# Written request:
Rewrite the entries from the line containing "The image size" through the end of the entries, replacing "icon" with "button" and changing nothing else. Leave the pictures out of your answer.

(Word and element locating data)
────
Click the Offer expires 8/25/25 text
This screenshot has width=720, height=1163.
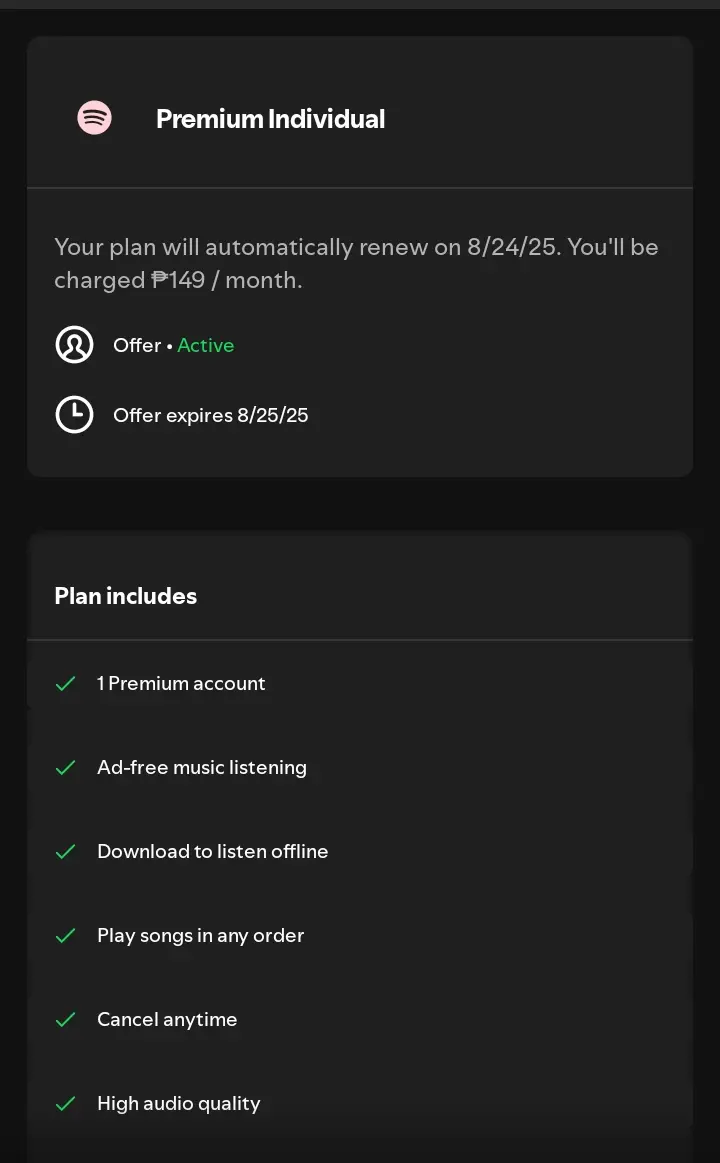[x=211, y=415]
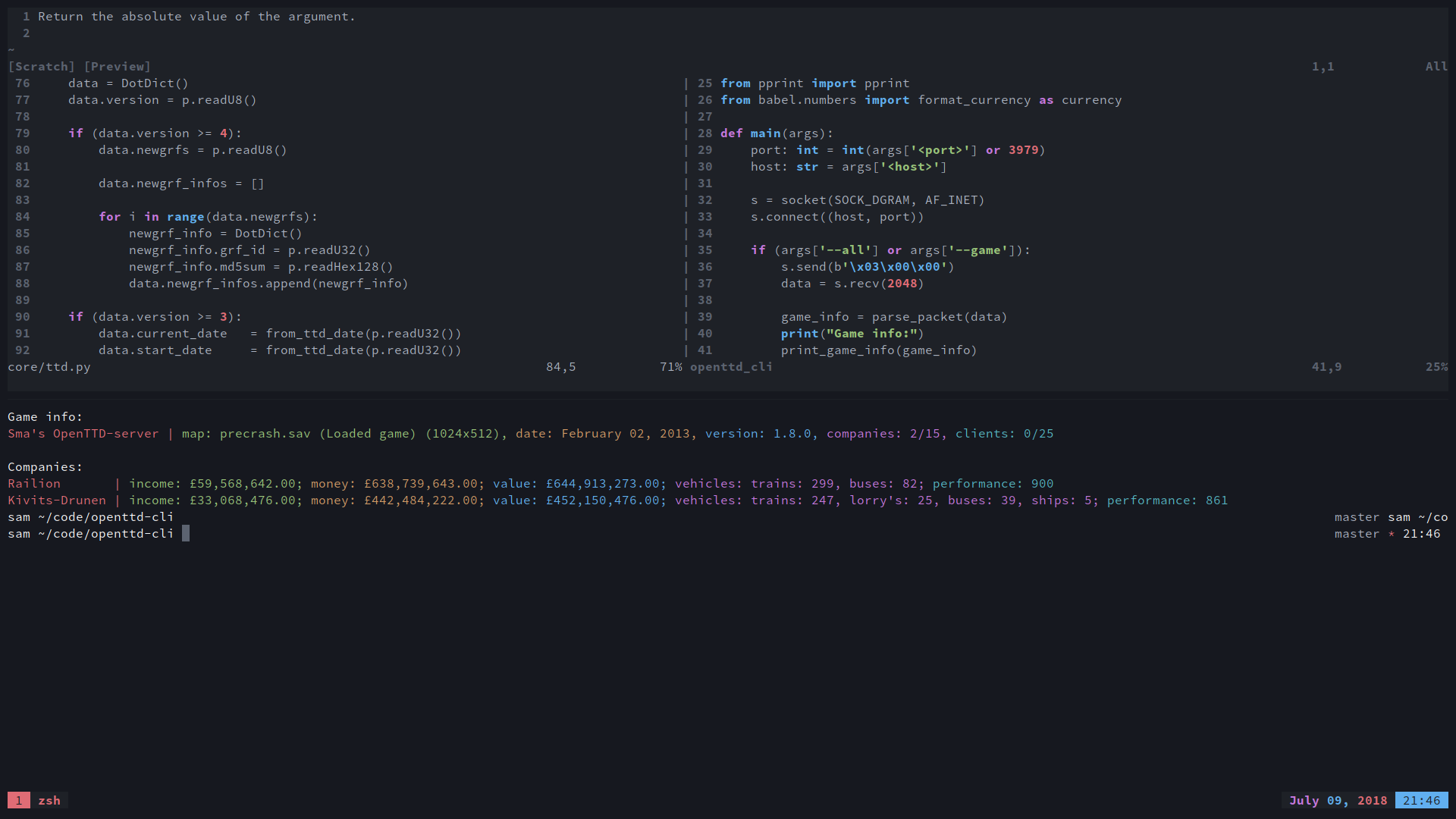Click the terminal prompt cursor block
The width and height of the screenshot is (1456, 819).
(x=186, y=534)
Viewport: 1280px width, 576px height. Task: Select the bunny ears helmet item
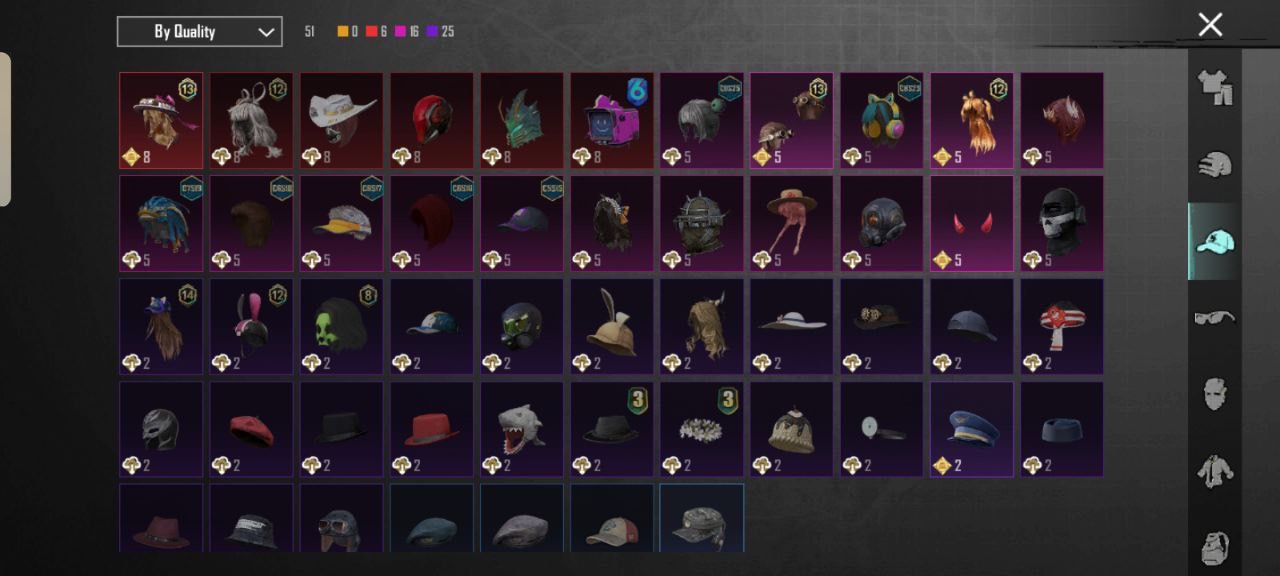pos(251,326)
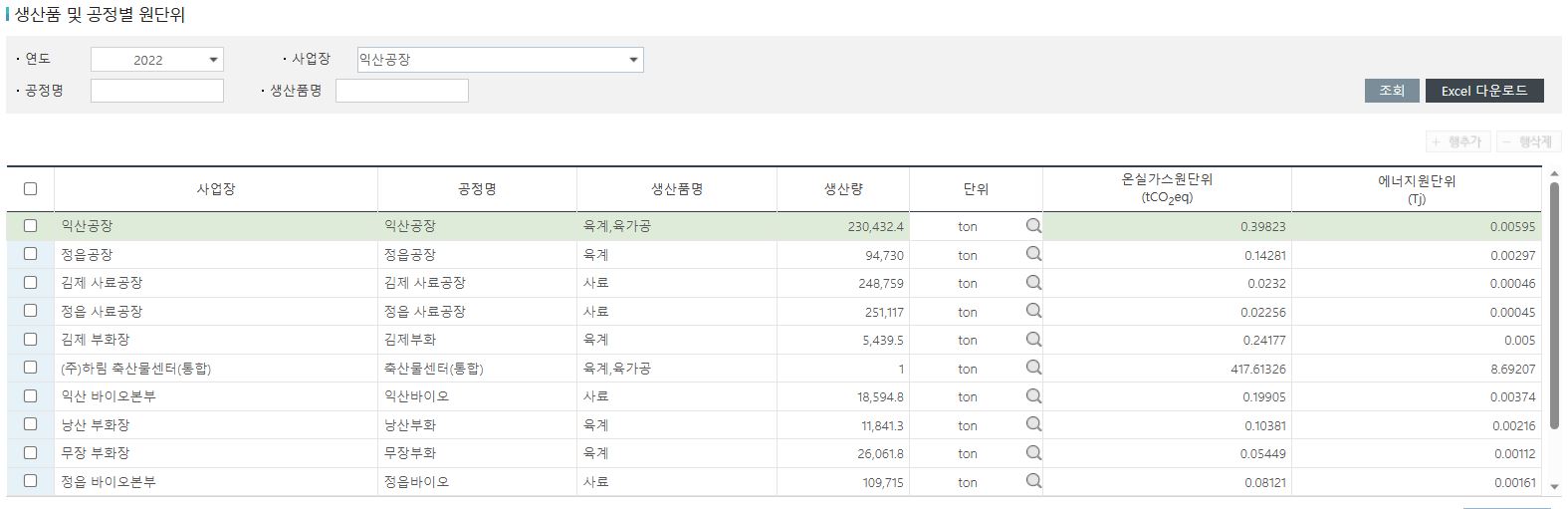The height and width of the screenshot is (509, 1568).
Task: Check the 정읍공장 row checkbox
Action: pos(30,254)
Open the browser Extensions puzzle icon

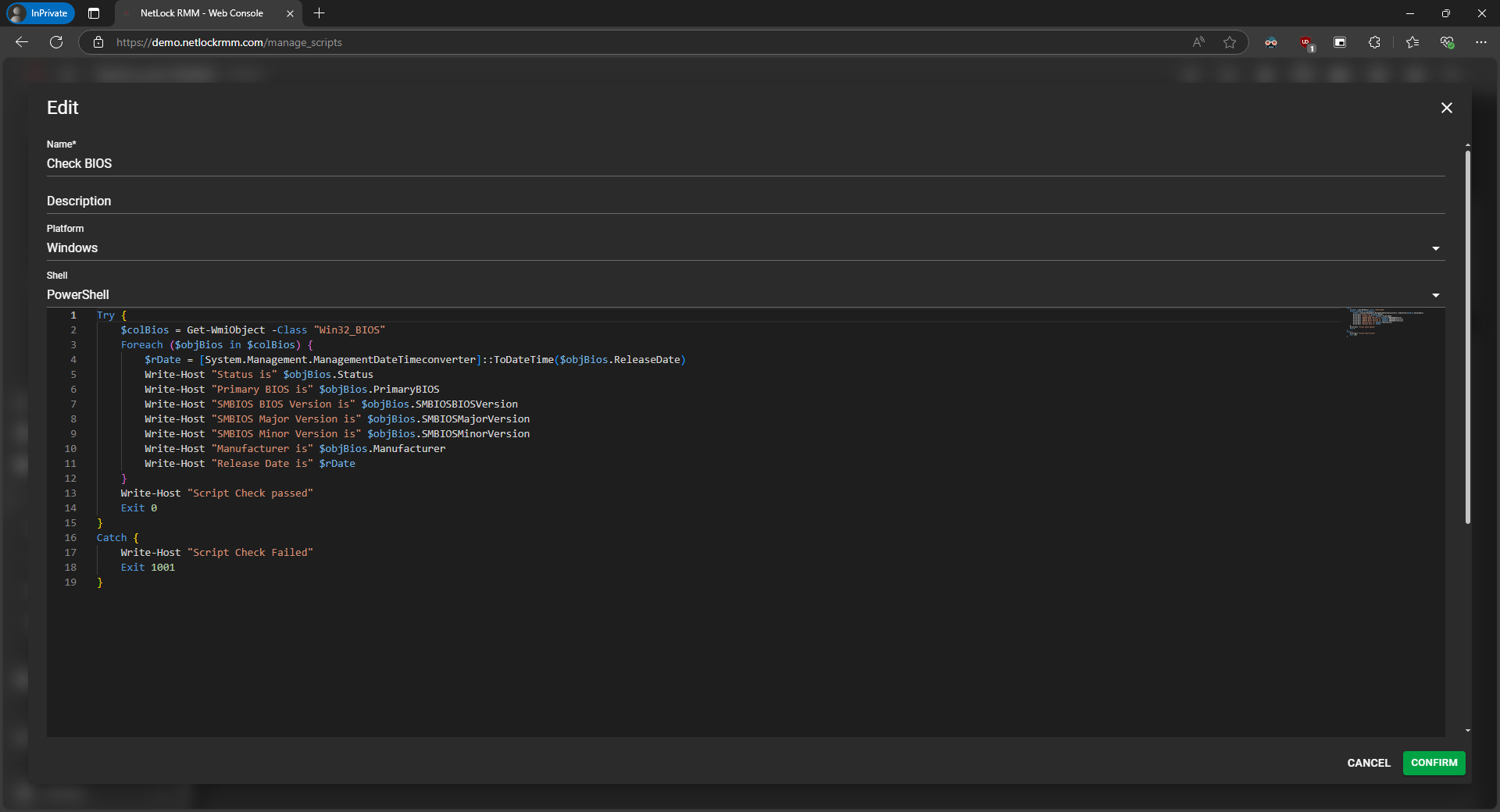1374,42
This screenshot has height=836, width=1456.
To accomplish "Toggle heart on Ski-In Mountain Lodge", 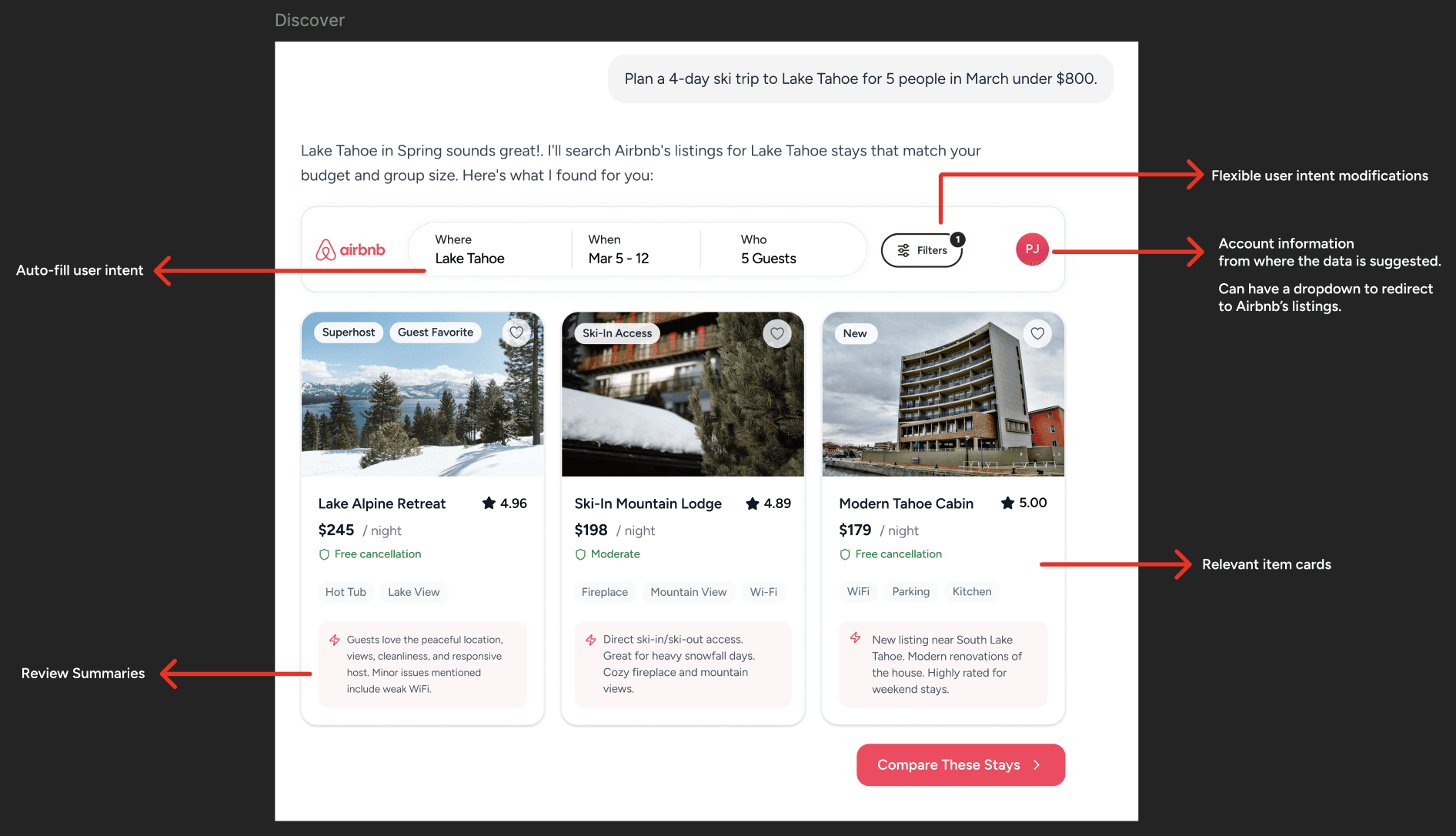I will pyautogui.click(x=777, y=333).
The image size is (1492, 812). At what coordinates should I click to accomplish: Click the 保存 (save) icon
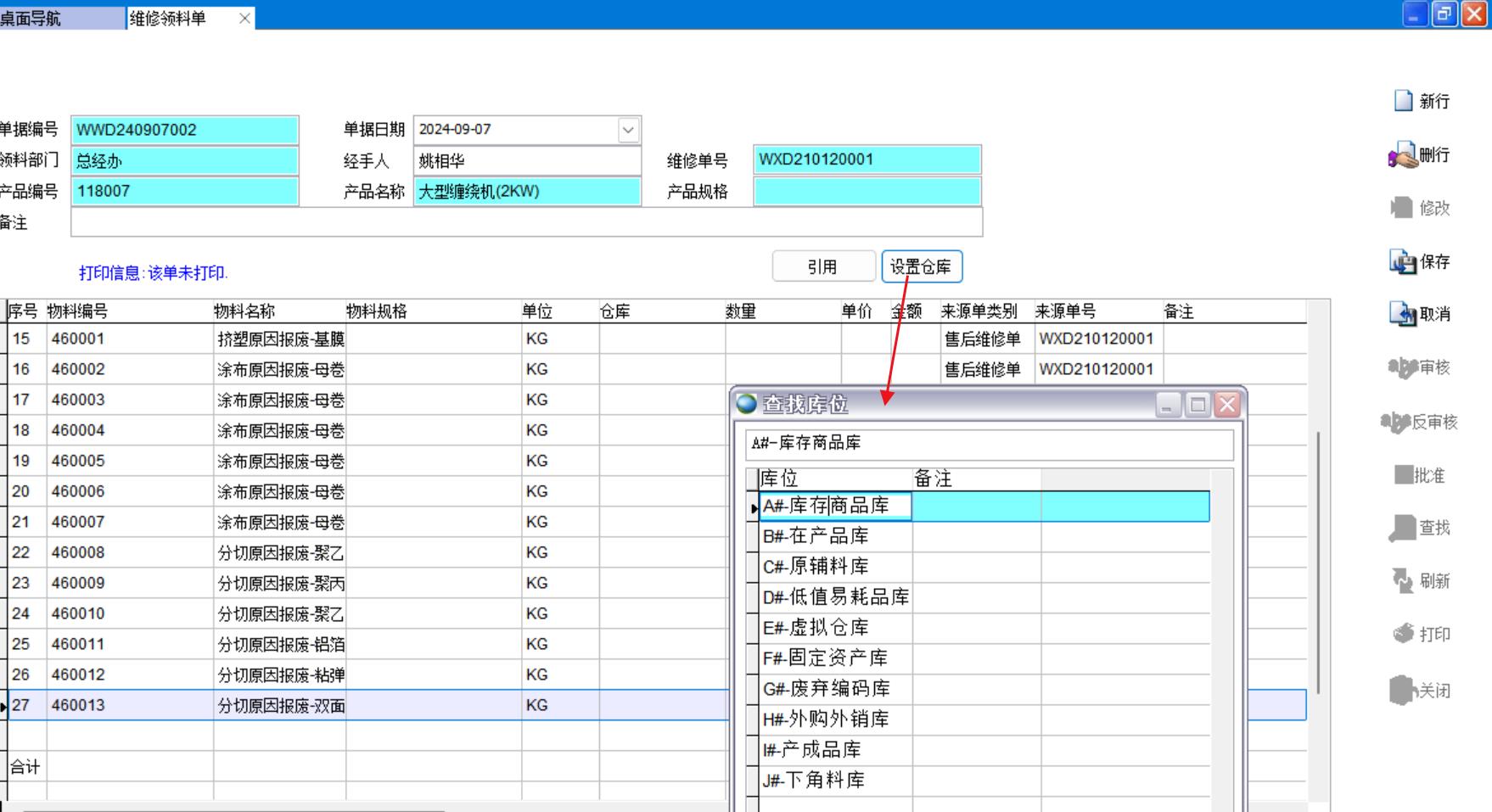coord(1404,262)
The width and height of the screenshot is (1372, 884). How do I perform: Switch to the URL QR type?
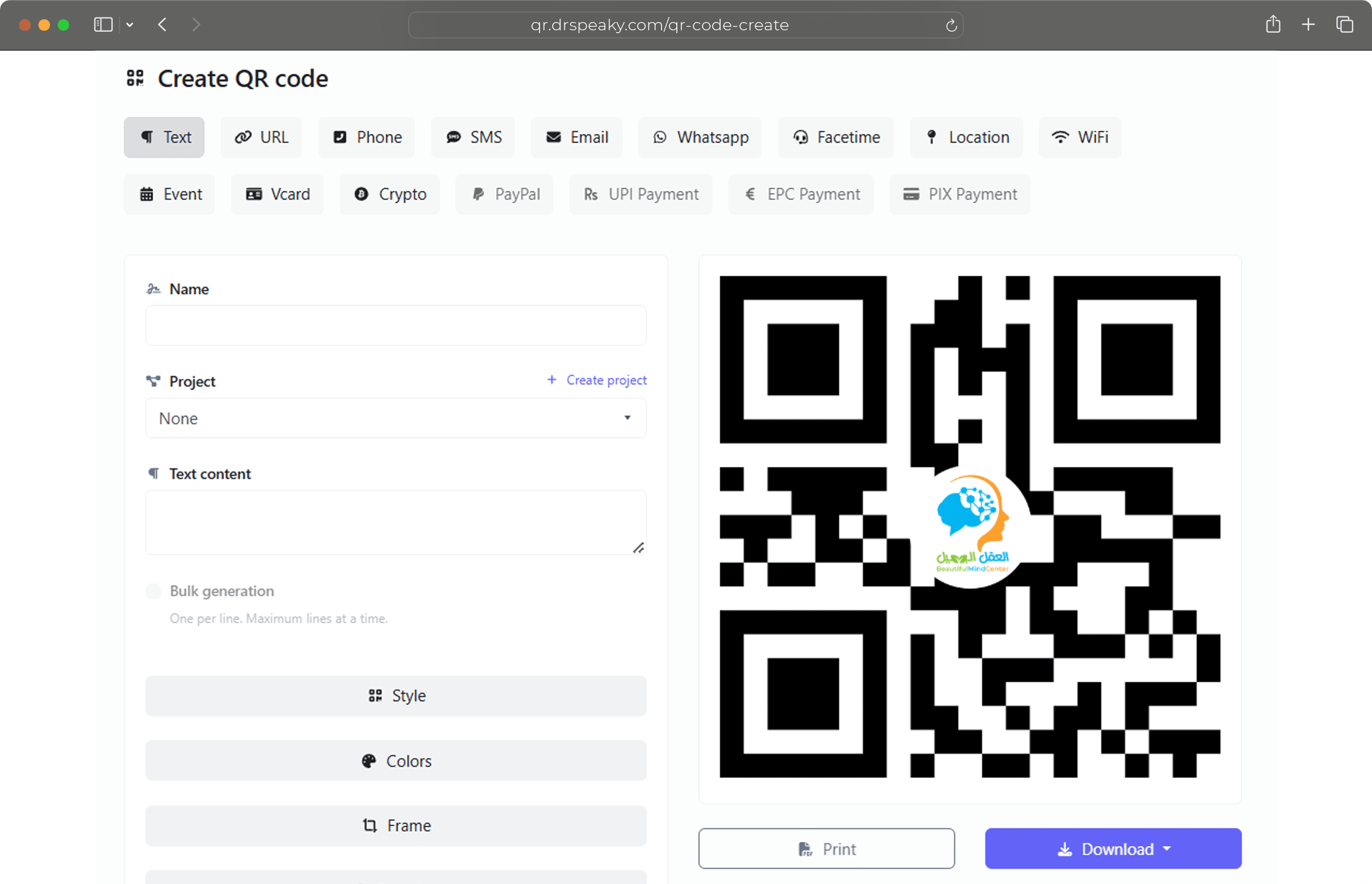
────
# Written answer:
The image size is (1492, 812). At what coordinates should I click to accomplish: Click the 保存 (save) button
coord(1404,262)
The width and height of the screenshot is (1372, 884). How do I perform: Switch to the URL QR type?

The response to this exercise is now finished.